Si vous êtes sensibles à la préservation de la faune, là encore, plusieurs opportunités s’offrent à vous. Dans le Vercors, où le vautour a été réintroduit depuis le début des années 2000, les bénévoles de la Ligue pour la Protection des Oiseaux (LPO) participent chaque année à plusieurs suivis et comptages des vautours, en partenariat étroit avec le Parc naturel régional du Vercors et l’association « Vautours en Baronnies » afin d’étudier les populations de vautours drômoises. À Mayotte, les membres de Sea Shepherd œuvrent à protéger les tortues des braconniers. Plus accessible enfin, vous pouvez vous rapprocher de LPO pour créer un refuge pour la biodiversité, que vous ayez un balcon, un jardin, ou plus largement dans votre collectivité, votre établissement ou votre entreprise.

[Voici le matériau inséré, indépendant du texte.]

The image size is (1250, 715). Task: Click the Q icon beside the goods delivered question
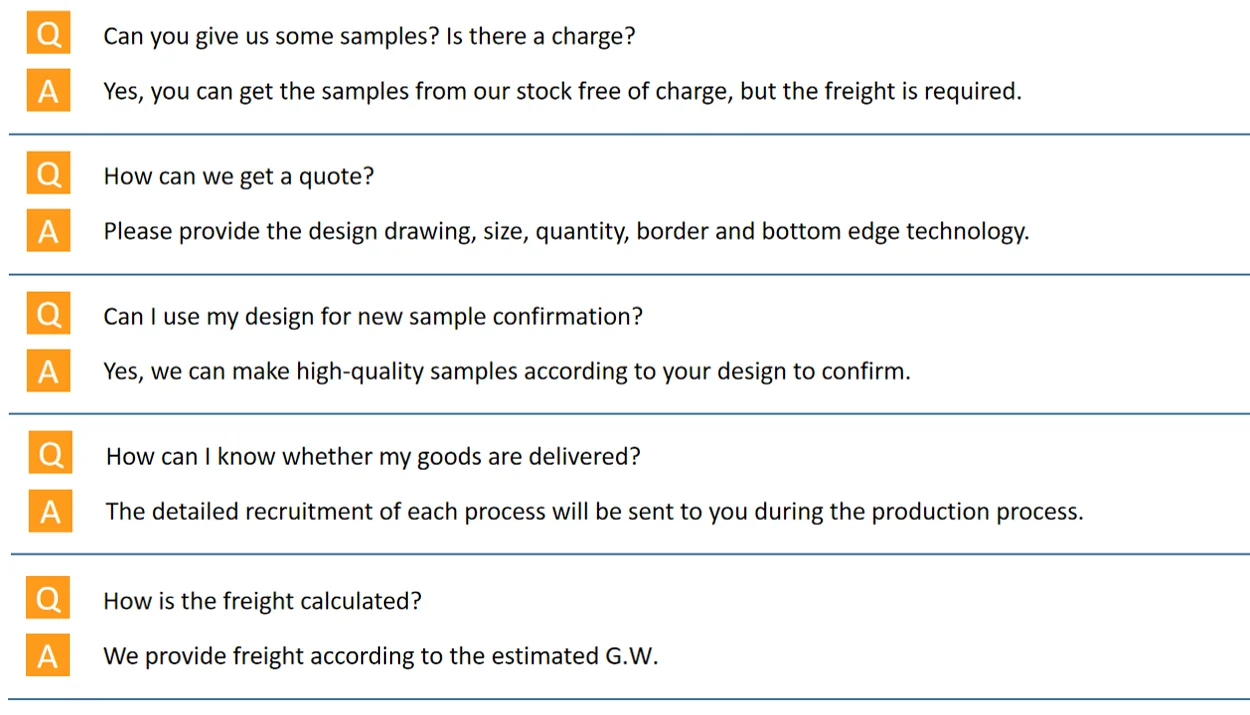tap(50, 455)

Inspirés par cet élan citoyen, les pouvoirs publics montent au créneau. Dans le Jura, en forêt domaniale de Chaux, l’ONF et ses partenaires réalisent depuis 2015 des travaux avec pour objectif de restaurer l'habitat, la biodiversité et la capacité de rétention en eau sur près de 45 kilomètres de ruisseaux. Et les services engagés se félicitent de « premiers résultats… très encourageants, tant pour les milieux aquatiques que pour l'évolution de l'humidité des sols ». Mais aussi dans le Bas-Rhin où la forêt de la Robertsau, au nord de Strasbourg, a été classée Réserve Naturelle National, à l'occasion du Conseil de défense écologique du 27 juillet 2020 par le ministère de la Transition écologique. Une nouvelle aire protégée en faveur de la biodiversité.

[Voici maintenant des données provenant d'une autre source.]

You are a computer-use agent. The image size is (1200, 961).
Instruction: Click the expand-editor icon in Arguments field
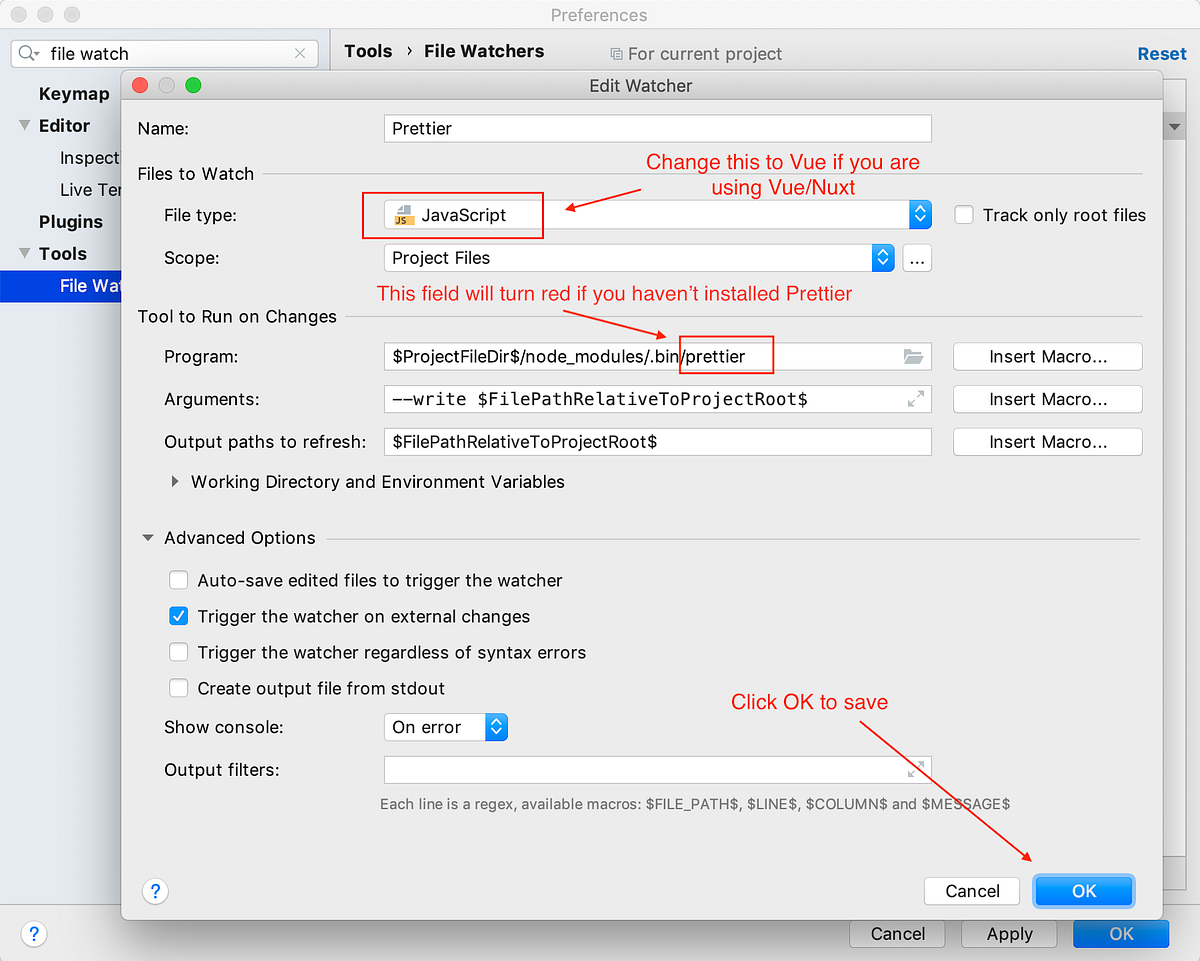pos(915,399)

Un engagement pour un temps ou pour la vie
Pour la jeunesse française, d’autres opportunités sont à saisir, notamment grâce à la formule du Service Civique dont l’impact positif n’est plus à démontrer, aussi bien pour les jeunes, les structures qui les accueillent, les tuteurs qui les accompagnent, que pour l’ensemble de la société. Chaque année, les missions de Service Civique sont de plus en plus tournées vers les enjeux écologiques. C’est par exemple le cas de l’association Unis-Cité, qui est à l’origine de la formule du Service Civique et qui référence aujourd’hui sur son site Web cinq missions pour se mettre au service de la cause environnementale : Mobilit’Terre, Ecovolonterre, Anti-Gaspi, Volontaire de la Transition Énergétique et Médiaterre.
Des missions passionnantes et déférentes qui réduiront le potentiel destructeur de nos activités et de nos modes de vie tout en participant par ailleurs à générer un sentiment d’appartenance territoriale fort. Des travaux adaptés à tous les moments de la vie, même quand certains sont particulièrement durs, avec la possibilité de dédier plus de temps à des projets spécifiques. Puis peut-être même professionnaliser cet engagement pour les citoyens qui décideraient de s’y consacrer à plein temps. À l’image des parlementaires démocrates américains qui espèrent d’ailleurs faire adopter un programme baptisé Civilian Climate Corps (“Protection civile climatique”) pour créer des millions d’emplois publics dans la transition écologique. Une mesure dans la droite ligne du Civilian Conservation Corps lancé dans les années 1930 par le président Franklin D. Roosevelt, qui avait permis l’embauche de trois millions d’Américains.
Car finalement, recréer du lien avec la nature, c’est aussi recréer du lien avec soi-même avec en prime une rétribution hors norme : la fierté de participer au retour de la vie sous toutes ses formes.